Come descriverebbe la sua esperienza discografica? Ci sono state difficoltà e quali? Vedo che ha pubblicato il suo primo album “Cavallo Pazzo” solo nel 2019, a più di cinquant’anni…
Ho iniziato tardi a scrivere canzoni perché nella vita ho sempre dovuto correre, sul lavoro, dietro agli impegni, senza mai avere un attimo di tempo da dedicare alla musica. Poi le cose sono cambiate. Quando è nata mia figlia ho smesso di fare il rappresentante e di correre in giro per il mondo. Insomma, per farla breve pian, piano, ho trovato il tempo da dedicare allo studio della chitarra e quindi conseguentemente tempo per scrivere. Stanco ed annoiato di suonare le stesse canzoni da quarant’anni, ho pensato che forse, fosse giunto il momento di mettersi in gioco e di condensare tutte le mie esperienze umane, scrivendo canzoni mie. E’ così che è nato Cavallo Pazzo, il mio primo lavoro discografico. Notai, con mio stupore, che fu accolto molto benevolmente dalla critica, e questo mi spinse a continuare a scrivere e a produrre di li a poco il mio secondo album, Ancora Libero. A ottobre, dopo tre anni di intenso lavoro, è uscito, per la casa discografica Long Digital Playing, questo mio terzo disco: Racconti di mare. Sono veramente molto soddisfatto, anche se per portarlo a termine ho dovuto lavorare molto, molto duramente. Gestire dieci musicisti, uno più bravo dell’altro non è stata cosa semplice.

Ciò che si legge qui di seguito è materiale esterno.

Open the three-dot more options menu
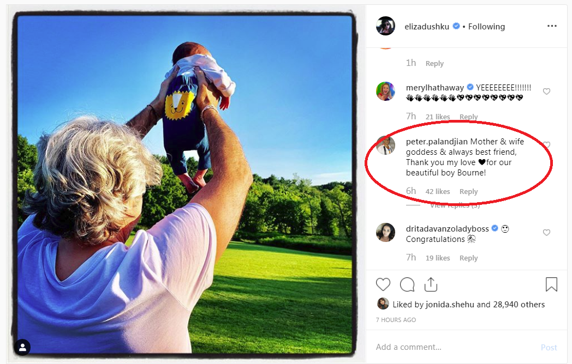 [x=552, y=26]
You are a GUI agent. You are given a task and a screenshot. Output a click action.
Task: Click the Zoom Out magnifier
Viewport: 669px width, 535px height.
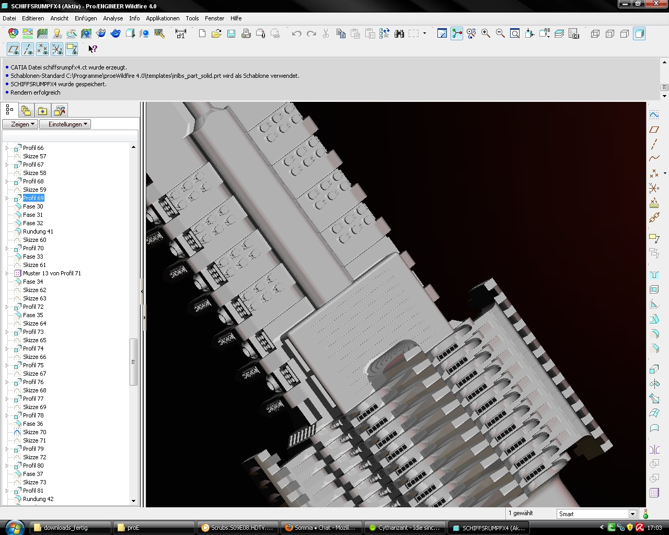(x=500, y=34)
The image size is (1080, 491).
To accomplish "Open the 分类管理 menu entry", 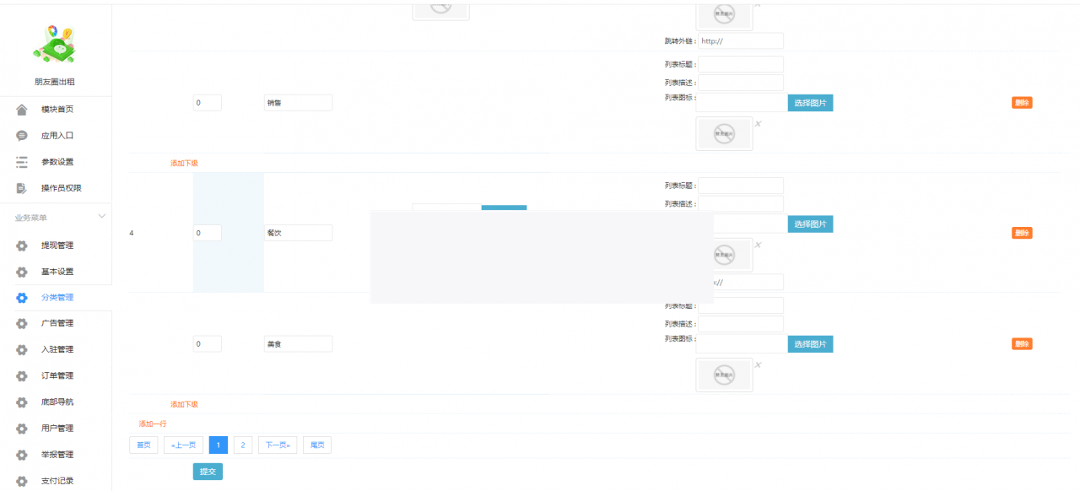I will (x=59, y=297).
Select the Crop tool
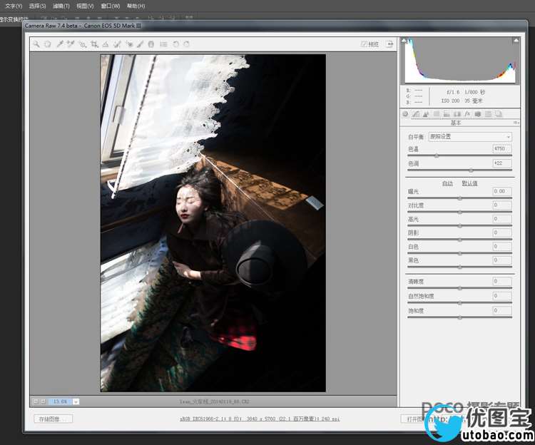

Quanto la sua terra d’origine, l’entroterra Maremmano, fa parte delle sue canzoni?
Cavallo Pazzo inizia con queste testuali parole: “Cavalcavo nelle grandi praterie”, e a mio avviso, basta già questa frase per ritrovarsi catapultati nel vecchio West o in Maremma. La copertina, color virato seppia, fa il resto. La Maremma si trova in tutte le mie espressioni artistiche, è un territorio che ti resta stampato nel cuore indissolubilmente. Anche in questo mio ultimo lavoro si sente molto l’influenza del mio paese, il video di Al bar del porto, regia del bravissimo Nedo Baglioni, lo abbiamo girato questo giugno nella bellissima Porto Ercole, mentre il video di Angoli dimenticati nelle vie del mondo, è ambientato all’interno di una bellissima rocca abbandonata che si trova vicino a Selvena, sulle pendici del monte Amiata.
Vuole parlare dei musicisti che hanno collaborato con lei al disco?
Sono uomini eccezionali, sia da un punto di vista umano che artistico. Con Alberto Checcacci, che è il mio direttore artistico, collaboro sin dai miei esordi. A lui si sono aggiunti poi, uno ad uno, tutti gli altri: Alessandro Golini al violino, Stefano Indino alla fisarmonica, Alessandro Melani e Luca Trolli alla batteria, Silvio Trotta alla chitarra battente e al mandolino, Marco Lazzeri al pianoforte e organo hammond, Lisa Buralli voce solista e cori, Giancarlo Capo al quale ho affidato gli arrangiamenti di alcuni brani. Una squadra davvero fantastica che colgo l’occasione di ringraziare qui pubblicamente. Senza dimenticarmi del mio regista e fotografo Nedo Baglioni, di cui non potrei fare a meno e di mia figlia Eleonora, che mi segue in tutte le mie performance ed è la mia fotografa personale.
Come vede l’attuale panorama della musica in Italia?. C’è qualche artista che la ispira o che segue particolarmente?
Voglio chiudere con un po’ di sano umorismo… vedo la musica italiana in netto miglioramento da quando è apparso sulle scene un cantautore che ama scrivere, ama la vita e l’alta letteratura mondiale: Ivan Francesco Ballerini. Un artista di cui sentirete parlare nei prossimi anni.